She testified that she never made such a complaint about Weberman, despite her accusations.

Farkas also suggested that the now-17-year-old victim brought charges of sexual abuse against the counselor out of a desire for revenge because she believes he told her father that she had a relationship with a boyfriend, something forbidden in the ultra Orthodox Satmar community.

The father had that boy arrested and, when asked in court who she blamed, she did not say Weberman.

"I blamed my father," the young woman testified on Wednesday.

The ultra Orthodox community that first rallied around Weberman, 54, is now standing behind the victim, the family said.

"God forbid there are other children who are abused and molested, this is a message to all children to speak up because we are not going to allow it and that's the main thing - that she is suffering so much," the victim's aunt Giddy Goldman told Cornell.

Victim advocate Rabbi Yaakov Horowitz said that it is a sign that attitudes within the community are evolving.

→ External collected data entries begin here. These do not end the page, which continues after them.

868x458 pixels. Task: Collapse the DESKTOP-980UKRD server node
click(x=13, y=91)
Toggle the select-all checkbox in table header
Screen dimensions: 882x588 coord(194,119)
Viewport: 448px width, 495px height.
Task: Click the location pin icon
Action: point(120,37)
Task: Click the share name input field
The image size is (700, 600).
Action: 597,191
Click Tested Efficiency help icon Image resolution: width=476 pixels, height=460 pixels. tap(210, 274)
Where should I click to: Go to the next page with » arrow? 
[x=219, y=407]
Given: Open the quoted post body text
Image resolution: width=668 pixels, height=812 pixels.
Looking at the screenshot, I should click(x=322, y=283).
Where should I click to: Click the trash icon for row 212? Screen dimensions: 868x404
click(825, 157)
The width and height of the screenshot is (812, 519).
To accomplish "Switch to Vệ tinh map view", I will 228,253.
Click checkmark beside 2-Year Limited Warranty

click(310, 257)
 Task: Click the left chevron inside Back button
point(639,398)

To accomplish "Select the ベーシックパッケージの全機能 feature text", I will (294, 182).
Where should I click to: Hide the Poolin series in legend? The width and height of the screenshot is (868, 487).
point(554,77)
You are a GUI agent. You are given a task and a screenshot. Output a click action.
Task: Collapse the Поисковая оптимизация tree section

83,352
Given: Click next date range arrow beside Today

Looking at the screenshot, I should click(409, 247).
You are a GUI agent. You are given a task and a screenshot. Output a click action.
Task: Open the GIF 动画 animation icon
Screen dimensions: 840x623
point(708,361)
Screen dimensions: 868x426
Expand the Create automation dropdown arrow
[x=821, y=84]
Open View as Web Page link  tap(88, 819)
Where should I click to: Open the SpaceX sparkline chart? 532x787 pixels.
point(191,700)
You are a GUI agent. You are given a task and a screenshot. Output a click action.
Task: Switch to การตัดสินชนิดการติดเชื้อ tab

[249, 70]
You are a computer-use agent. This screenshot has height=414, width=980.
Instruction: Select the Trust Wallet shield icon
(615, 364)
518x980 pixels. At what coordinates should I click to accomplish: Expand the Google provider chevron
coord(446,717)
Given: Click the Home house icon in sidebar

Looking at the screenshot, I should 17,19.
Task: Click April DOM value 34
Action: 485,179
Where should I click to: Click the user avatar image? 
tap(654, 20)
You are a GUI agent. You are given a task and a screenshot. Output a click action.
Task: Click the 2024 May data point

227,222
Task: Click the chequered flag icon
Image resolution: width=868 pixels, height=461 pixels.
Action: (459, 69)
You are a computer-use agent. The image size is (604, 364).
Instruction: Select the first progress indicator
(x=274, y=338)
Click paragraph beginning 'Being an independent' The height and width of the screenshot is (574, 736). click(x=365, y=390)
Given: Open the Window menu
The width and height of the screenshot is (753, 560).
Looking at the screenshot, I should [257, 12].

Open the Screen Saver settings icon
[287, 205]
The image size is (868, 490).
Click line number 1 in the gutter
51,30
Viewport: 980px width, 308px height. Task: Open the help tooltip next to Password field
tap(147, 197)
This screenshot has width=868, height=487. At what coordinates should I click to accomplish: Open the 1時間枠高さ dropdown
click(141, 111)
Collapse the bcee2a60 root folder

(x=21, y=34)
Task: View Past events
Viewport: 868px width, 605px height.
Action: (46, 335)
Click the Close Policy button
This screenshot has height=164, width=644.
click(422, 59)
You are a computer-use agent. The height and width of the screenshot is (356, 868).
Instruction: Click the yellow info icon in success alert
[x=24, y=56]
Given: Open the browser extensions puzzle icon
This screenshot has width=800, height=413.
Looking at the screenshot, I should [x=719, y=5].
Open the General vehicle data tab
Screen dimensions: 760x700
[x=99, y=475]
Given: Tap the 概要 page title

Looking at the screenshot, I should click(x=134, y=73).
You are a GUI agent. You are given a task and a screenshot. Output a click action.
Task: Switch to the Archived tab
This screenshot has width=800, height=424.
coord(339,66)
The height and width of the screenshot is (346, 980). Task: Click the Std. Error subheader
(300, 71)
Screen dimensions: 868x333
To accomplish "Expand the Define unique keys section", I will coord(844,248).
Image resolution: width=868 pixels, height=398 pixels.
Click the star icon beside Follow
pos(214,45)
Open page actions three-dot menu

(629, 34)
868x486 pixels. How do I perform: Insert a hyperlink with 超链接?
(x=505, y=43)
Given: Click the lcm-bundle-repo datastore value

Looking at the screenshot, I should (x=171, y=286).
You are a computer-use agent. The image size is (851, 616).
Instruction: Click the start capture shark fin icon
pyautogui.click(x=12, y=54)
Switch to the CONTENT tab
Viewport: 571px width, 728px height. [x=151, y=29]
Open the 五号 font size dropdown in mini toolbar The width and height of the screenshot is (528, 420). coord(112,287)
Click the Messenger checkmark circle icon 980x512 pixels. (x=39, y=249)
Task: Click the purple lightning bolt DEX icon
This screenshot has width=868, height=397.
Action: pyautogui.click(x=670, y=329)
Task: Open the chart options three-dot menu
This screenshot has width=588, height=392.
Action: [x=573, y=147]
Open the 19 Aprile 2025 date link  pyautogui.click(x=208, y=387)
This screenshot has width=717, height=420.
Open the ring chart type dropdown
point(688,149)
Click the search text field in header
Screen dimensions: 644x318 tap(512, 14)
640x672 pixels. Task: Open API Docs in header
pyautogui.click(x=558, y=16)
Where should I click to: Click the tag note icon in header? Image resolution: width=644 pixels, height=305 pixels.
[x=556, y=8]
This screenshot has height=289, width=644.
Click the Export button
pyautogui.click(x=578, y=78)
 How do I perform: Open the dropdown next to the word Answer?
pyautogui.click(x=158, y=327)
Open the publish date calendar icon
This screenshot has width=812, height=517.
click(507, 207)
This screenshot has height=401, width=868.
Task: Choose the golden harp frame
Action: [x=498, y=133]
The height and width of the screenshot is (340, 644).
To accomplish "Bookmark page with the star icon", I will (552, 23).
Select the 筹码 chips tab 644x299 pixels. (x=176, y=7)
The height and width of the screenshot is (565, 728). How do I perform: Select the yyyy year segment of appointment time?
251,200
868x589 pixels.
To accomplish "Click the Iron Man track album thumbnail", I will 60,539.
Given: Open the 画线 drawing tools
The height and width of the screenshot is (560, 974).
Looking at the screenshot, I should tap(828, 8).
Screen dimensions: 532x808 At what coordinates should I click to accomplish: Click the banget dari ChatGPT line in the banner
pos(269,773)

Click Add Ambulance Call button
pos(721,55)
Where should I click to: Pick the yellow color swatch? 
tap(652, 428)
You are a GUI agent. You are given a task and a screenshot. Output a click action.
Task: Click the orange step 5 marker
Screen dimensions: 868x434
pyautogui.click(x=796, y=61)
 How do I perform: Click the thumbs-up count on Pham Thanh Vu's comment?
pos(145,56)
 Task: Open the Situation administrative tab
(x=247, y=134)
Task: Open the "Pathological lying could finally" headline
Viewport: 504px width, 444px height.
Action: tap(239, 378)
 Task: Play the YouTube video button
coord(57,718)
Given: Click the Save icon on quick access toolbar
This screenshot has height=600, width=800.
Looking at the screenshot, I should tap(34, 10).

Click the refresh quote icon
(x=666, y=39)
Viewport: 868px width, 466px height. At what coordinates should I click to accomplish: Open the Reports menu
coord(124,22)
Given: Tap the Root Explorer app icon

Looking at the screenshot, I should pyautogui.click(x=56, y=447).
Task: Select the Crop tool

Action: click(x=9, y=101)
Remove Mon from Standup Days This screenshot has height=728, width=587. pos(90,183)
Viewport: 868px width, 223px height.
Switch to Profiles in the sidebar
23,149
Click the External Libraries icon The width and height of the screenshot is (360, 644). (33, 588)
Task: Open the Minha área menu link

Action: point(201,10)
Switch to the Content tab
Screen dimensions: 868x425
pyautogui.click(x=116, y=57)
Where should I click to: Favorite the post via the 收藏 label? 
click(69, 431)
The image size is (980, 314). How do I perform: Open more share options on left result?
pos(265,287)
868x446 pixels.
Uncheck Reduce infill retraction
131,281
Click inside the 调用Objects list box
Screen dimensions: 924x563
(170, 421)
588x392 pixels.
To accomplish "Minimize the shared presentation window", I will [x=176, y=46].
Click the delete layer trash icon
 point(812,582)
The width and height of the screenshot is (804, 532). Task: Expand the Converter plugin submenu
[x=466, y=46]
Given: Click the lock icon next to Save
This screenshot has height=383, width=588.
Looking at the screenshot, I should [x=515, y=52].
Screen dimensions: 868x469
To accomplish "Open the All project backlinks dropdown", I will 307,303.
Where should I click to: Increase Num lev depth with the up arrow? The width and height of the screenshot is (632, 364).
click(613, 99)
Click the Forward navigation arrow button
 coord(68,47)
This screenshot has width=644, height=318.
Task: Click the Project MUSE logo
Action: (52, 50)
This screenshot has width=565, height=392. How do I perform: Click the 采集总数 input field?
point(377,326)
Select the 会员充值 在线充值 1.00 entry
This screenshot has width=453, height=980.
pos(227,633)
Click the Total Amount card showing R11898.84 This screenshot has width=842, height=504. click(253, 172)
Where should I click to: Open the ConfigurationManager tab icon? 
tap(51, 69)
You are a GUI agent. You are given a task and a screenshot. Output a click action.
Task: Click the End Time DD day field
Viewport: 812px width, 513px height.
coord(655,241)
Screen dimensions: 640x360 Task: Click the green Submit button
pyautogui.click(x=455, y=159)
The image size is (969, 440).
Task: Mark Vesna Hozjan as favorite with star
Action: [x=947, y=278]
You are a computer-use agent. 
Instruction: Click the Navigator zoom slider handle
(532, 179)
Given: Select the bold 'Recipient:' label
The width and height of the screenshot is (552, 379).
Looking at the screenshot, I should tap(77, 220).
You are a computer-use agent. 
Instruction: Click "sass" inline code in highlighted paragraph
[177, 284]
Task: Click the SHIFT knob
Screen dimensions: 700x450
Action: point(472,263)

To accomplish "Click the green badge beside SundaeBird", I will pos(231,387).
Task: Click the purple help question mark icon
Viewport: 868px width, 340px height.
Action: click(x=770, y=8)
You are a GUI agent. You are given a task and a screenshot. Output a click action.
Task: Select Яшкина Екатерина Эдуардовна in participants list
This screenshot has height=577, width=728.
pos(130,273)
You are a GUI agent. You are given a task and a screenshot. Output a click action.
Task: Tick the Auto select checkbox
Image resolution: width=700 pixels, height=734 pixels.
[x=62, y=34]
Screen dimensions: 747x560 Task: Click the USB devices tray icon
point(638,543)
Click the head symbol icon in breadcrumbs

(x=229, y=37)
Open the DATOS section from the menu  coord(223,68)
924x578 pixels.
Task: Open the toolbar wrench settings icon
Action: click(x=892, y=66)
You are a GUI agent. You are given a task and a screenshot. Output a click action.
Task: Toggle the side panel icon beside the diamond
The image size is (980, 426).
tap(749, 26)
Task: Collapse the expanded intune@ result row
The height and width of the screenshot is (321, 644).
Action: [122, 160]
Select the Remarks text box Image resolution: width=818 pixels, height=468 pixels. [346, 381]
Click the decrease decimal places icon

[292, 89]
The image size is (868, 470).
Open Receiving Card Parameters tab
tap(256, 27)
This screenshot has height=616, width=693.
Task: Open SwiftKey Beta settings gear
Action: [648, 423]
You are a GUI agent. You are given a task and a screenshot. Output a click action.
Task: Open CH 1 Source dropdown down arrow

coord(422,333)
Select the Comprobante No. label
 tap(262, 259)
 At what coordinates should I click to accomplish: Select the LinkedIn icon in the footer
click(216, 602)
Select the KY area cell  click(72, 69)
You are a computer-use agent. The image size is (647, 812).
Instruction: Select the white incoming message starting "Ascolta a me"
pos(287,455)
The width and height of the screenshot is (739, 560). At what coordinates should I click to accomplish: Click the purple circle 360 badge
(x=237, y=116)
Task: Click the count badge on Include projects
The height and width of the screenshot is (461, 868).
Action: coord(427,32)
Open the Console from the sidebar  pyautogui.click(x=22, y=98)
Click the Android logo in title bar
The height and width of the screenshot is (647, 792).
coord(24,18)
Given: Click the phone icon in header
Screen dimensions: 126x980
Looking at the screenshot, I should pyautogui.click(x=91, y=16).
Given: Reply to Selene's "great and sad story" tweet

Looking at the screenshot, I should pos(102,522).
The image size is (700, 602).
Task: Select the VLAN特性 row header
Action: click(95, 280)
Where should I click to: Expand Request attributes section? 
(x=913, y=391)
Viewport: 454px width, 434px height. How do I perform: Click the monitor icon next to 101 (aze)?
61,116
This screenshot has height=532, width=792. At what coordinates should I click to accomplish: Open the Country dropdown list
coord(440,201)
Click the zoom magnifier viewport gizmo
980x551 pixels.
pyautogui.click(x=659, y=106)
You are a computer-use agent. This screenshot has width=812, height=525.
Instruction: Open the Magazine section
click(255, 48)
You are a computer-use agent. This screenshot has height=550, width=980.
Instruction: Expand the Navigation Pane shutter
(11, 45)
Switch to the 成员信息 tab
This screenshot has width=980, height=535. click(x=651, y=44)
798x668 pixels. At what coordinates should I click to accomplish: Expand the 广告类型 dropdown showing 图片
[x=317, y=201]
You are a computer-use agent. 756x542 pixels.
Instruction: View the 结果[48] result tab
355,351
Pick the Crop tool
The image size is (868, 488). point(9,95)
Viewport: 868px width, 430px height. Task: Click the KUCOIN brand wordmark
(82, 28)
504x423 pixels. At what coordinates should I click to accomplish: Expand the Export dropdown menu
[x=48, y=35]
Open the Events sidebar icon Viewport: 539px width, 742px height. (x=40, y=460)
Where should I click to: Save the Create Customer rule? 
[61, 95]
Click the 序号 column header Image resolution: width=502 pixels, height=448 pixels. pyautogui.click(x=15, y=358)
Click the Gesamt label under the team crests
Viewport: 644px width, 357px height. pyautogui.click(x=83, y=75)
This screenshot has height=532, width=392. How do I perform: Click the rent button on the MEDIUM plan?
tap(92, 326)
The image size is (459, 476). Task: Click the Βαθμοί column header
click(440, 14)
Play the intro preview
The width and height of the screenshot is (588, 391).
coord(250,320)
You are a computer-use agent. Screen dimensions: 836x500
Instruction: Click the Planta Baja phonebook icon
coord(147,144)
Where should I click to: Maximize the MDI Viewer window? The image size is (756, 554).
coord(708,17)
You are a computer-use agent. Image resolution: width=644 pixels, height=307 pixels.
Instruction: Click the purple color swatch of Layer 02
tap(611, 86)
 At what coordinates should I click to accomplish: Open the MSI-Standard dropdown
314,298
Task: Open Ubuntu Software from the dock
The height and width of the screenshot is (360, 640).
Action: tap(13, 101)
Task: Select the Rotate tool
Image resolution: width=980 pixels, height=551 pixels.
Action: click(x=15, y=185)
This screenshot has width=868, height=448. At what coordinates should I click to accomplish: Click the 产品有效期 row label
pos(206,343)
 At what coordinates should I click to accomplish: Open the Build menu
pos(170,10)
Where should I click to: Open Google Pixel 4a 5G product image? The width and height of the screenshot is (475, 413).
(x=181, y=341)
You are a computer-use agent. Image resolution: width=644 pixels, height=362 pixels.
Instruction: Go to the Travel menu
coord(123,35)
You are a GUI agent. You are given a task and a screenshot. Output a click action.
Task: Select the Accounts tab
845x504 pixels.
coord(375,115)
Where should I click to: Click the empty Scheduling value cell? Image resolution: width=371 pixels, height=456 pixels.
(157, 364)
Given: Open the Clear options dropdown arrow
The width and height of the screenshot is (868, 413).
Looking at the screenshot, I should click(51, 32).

"Look around the courtroom and you'll see that things are changing. When we had Weberman's first hearing, we had about 15, 20 people. Now we have a packed courtroom, people are waiting in the halls," Horowitz told Cornell.

Rabbi Horowitz said the change shows that the victim who exposed sexual abuse is now viewed as heroic, not a villain, Cornell reported.

Some who tried to get the now-17 year old victim to drop the charges are now standing with her, along with others from the ultra Orthodox community who now say they were molested, Cornell reported.

On Tuesday, the teen testified, claiming the counseling turned into undressing, touching and other sexual contact.

The teen told a packed courtroom Tuesday that from her first meeting with Weberman in an office next to his Clinton Hill apartment, the much-respected Orthodox Jewish leader sexually abused her.

"He proceeded to kiss me. He touched me…I yelled for him to stop. He said, 'You see, if you yell stop, I stop. I'm not doing anything wrong. I'm not doing anything you don't want me to do,'" the victim said Tuesday.

But she testified that Weberman continued to molest her.

"Saying stop didn't seem to work….I didn't know how to fight back. I was numb," the teen said.

In fact, she said it happened every time they met from 2007 — when she was 12 — through 2010.

The accuser said that Weberman would triple lock his door before the abuse, which allegedly took place twice a week for the three years.

Lawyers for Weberman have argued that the allegations being brought against their client are false.

Weberman is expected to testify in his own defense later in the week.